The Woking Mosque and mission remained the pre-eminent centre of Islam in Great Britain from 1913 to the mid-1960s.[3]

Woking Mission

The Woking Muslim Mission was established by Khwaja Kamal-ud-Din.[4] His first stay in England was from September 1912 until August 1914. He established the mission with the encouragement of Maulana Noor-ud-Din, head of the Ahmadiyya Movement till March 1914. After the split in the Ahmadiyya Movement in 1914 Khwaja Kamal-ud-Din was associated with the Lahore Branch.

Khwaja Kamal-ud-Din started his work from the inspiration of Mirza Ghulam Ahmad, who had a deep desire to present Islam to the West.
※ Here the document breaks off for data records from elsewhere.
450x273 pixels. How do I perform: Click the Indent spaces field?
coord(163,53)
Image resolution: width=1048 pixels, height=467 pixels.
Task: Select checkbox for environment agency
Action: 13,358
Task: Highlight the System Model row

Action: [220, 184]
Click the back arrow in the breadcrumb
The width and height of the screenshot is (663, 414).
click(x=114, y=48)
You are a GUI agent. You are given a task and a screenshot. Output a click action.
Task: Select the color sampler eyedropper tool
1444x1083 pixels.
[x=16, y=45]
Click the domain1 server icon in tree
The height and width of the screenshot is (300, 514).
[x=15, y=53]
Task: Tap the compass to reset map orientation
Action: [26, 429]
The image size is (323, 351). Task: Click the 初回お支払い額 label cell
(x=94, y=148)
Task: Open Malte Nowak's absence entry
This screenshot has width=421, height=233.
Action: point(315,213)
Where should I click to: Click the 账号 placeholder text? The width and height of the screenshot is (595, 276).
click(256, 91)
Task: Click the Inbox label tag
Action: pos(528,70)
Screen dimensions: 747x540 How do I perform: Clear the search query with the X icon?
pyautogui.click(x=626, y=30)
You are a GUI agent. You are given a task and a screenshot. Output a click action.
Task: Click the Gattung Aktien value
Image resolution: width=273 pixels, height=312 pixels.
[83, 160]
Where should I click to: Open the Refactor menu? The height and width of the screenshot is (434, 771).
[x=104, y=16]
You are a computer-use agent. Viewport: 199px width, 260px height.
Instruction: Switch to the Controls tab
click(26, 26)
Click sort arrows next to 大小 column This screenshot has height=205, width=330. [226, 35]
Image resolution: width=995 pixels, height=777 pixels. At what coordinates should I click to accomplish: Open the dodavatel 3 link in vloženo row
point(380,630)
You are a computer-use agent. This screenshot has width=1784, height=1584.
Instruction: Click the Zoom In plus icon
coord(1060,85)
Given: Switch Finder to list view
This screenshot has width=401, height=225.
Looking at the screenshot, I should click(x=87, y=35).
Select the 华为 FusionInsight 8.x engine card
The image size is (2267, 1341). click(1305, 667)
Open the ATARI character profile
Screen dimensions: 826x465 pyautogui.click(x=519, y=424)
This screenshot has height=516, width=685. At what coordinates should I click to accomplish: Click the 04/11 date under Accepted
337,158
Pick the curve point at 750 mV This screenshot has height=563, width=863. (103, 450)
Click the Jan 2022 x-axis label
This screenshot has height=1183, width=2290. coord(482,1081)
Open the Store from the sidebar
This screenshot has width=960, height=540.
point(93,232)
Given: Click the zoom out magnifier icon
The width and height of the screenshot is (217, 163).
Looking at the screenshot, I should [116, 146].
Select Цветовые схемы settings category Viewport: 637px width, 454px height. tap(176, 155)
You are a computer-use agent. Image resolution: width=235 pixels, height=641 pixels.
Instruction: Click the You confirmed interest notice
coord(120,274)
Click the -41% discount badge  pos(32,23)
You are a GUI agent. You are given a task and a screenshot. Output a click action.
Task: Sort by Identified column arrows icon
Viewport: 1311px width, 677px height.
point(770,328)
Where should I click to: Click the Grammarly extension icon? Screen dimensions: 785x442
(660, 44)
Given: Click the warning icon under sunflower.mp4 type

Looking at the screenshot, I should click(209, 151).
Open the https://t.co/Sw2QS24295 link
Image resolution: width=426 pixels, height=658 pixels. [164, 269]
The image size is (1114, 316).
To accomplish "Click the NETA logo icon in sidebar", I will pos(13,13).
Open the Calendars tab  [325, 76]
In February 1913 the Khwaja started a monthly periodical, The Islamic Review, which for over 55 years was the main Islamic publication in the West.[3][5]

At Eid occasions, from 1913 to the mid-1960s, Muslims from all nations present in England at the time gathered at the Woking Mosque. Woking in those days became a replica in miniature of Mecca in the West, a multinational spectacle that could be matched in its multitude only with Hajj in Mecca itself.[6]

People converting to Islam in England during the years 1913 to the mid-1960s did so generally through this mission.[3] In 1924 it was estimated that there was a total Muslim population in England of 10,000, of which 1,000 were converts.[7]

The book Islam, Our Choice, containing accounts by Muslim converts of how they came to embrace Islam, was originally compiled and published by the Woking Muslim Mission. It has subsequently been re-published all over the world by other Muslim publishers who have deleted the name of the Woking Muslim Mission and of Khwaja Kamal-ud-Din from within the accounts given by the converts.